### [WHAT TO WORK ON]
Go to the line in the entries below that holds "At what coordinates should I click to accomplish: Click" and repeat exactly from there through the line that holds "Click the References", inclusive.
++++ RECORDED INFORMATION ++++
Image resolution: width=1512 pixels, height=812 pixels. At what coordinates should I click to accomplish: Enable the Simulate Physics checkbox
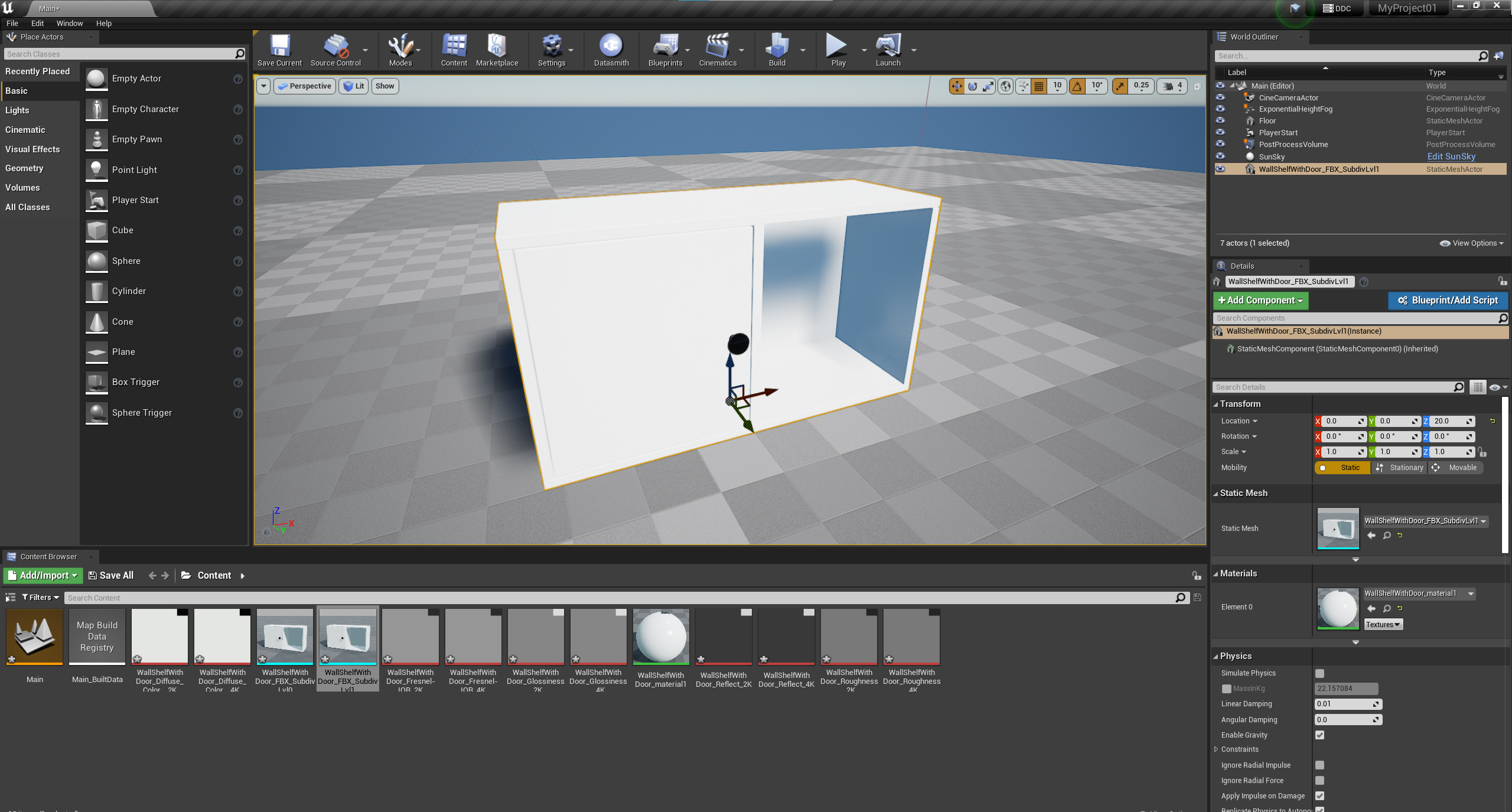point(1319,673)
++++
++++ RECORDED INFORMATION ++++
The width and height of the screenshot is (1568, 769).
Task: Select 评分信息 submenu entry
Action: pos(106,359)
++++
++++ RECORDED INFORMATION ++++
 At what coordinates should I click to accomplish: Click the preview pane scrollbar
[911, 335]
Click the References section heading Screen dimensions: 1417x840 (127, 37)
++++
### [SOLUTION TO THIS EXERCISE]
 At what coordinates should I click to accomplish: Click the preview pane scrollbar
[911, 335]
Click the References section heading Screen dimensions: 1417x840 (127, 37)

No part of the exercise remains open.